Reproduce the records between the line holding "Open the account avatar menu" and the end of the records, inclusive, substituting "profile" for "avatar" and changing nothing else. Leave the pictures out of your answer.

#####

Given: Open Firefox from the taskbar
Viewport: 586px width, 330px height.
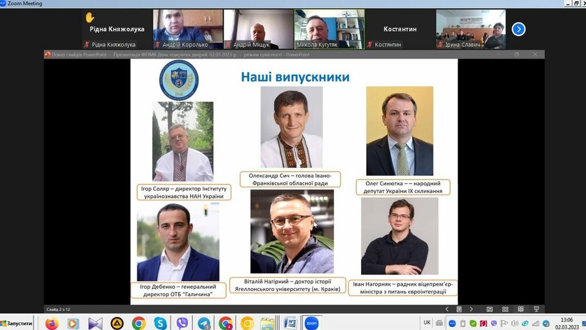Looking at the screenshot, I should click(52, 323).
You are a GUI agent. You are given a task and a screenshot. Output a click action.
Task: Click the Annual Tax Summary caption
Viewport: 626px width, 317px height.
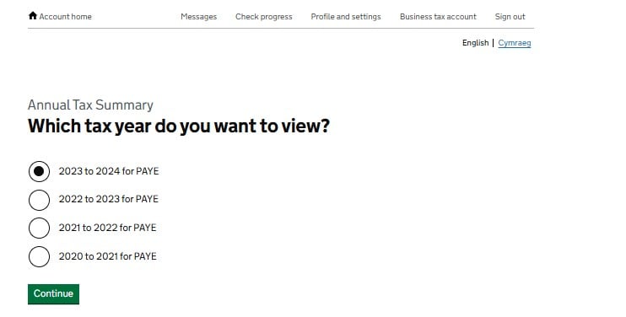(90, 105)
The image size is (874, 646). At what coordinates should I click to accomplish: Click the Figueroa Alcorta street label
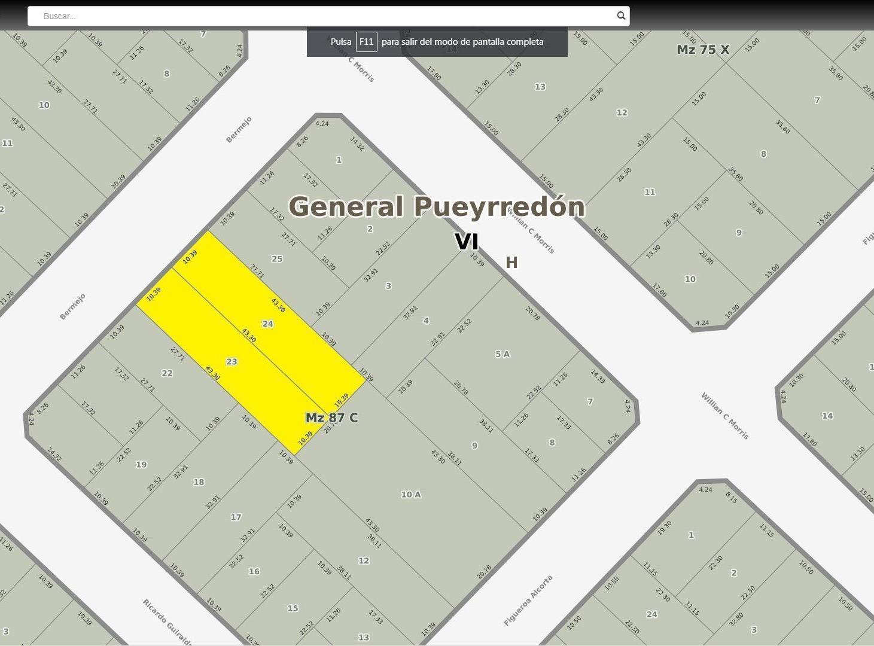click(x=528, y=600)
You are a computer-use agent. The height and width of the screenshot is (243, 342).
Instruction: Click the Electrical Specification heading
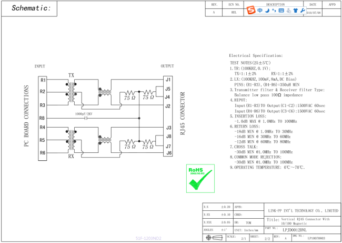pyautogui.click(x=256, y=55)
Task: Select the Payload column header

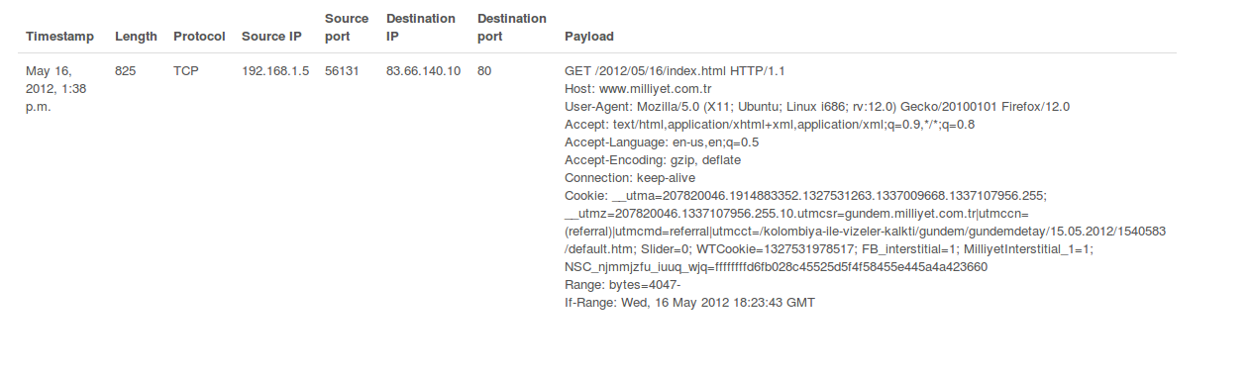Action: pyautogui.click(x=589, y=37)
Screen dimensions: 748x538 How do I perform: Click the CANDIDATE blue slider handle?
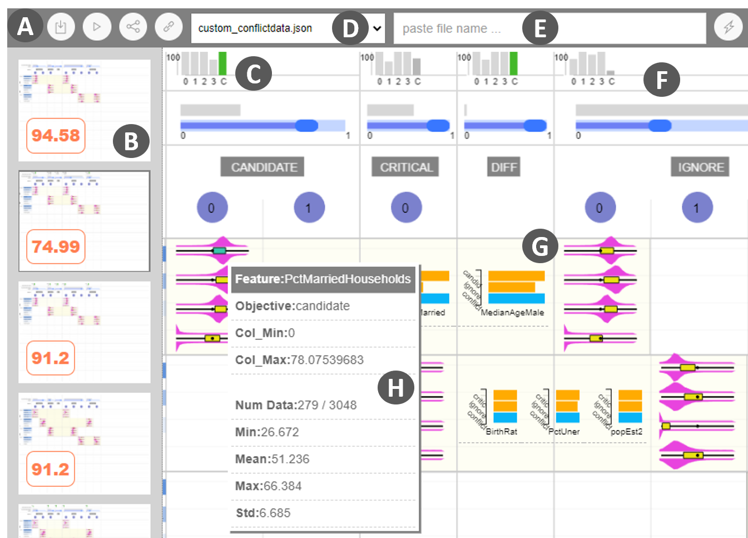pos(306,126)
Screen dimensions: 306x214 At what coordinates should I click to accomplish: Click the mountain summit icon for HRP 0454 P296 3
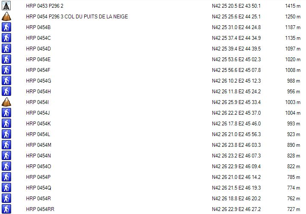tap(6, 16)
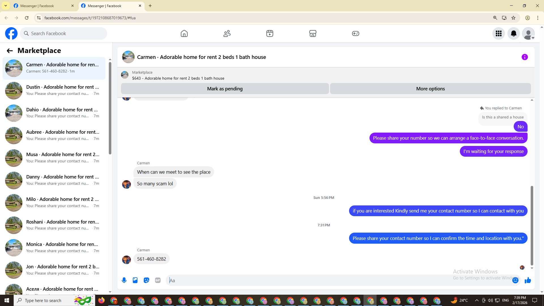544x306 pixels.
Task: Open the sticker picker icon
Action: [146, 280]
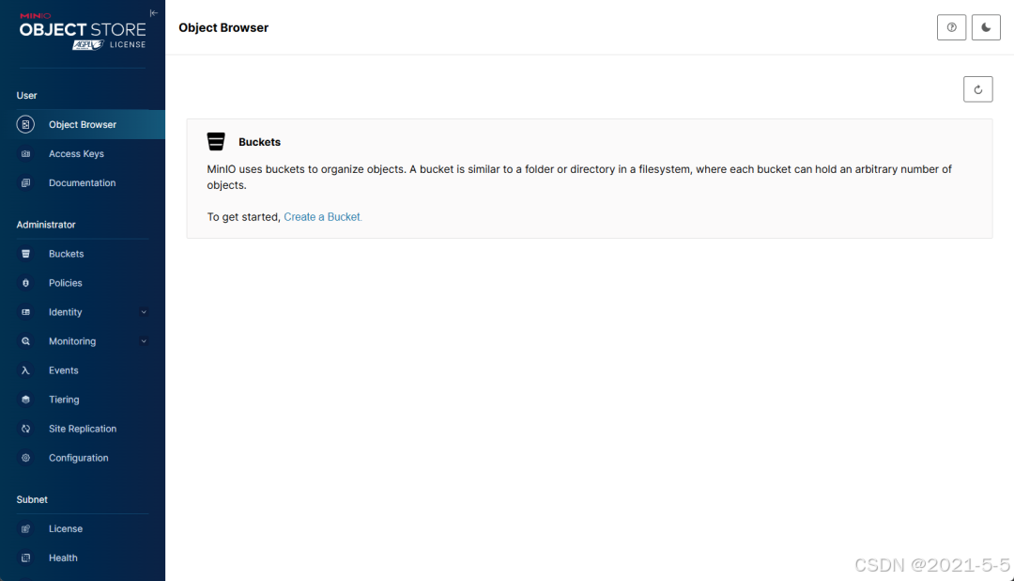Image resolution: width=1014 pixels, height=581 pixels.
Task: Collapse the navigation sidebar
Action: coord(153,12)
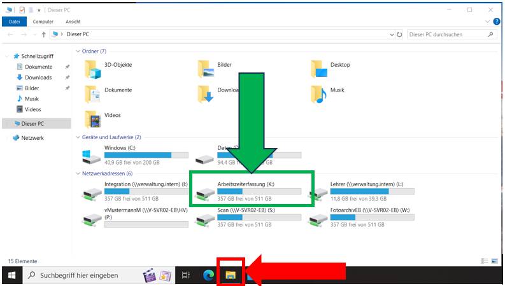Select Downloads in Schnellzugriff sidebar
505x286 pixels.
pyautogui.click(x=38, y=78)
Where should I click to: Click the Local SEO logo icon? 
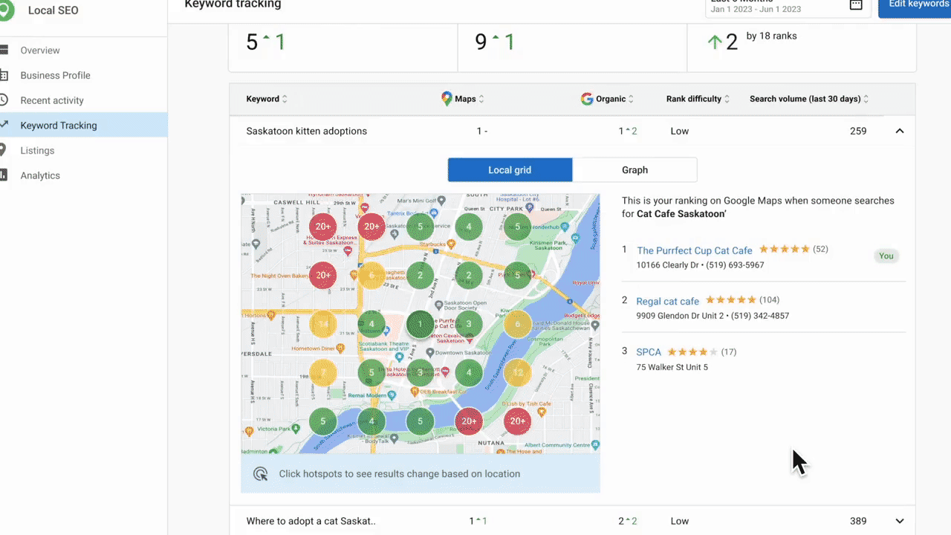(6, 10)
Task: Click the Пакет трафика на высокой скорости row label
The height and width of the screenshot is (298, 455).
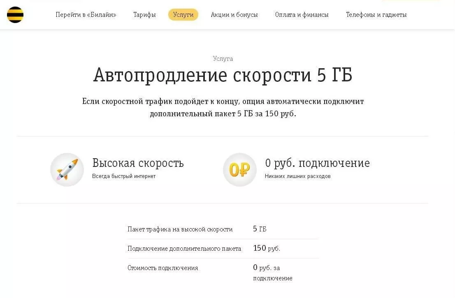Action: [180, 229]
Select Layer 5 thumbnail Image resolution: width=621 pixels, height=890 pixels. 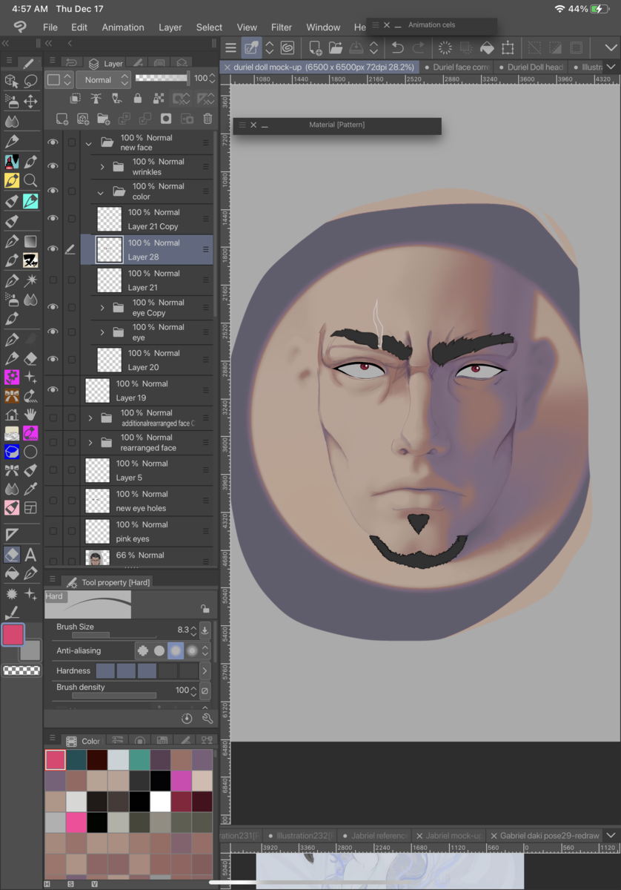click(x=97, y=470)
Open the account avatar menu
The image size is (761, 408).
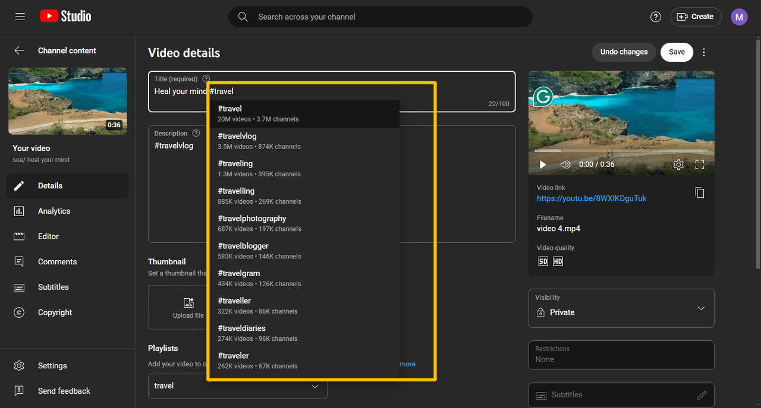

#####

__Exercise solution__:
Open the account profile menu
The image size is (761, 408).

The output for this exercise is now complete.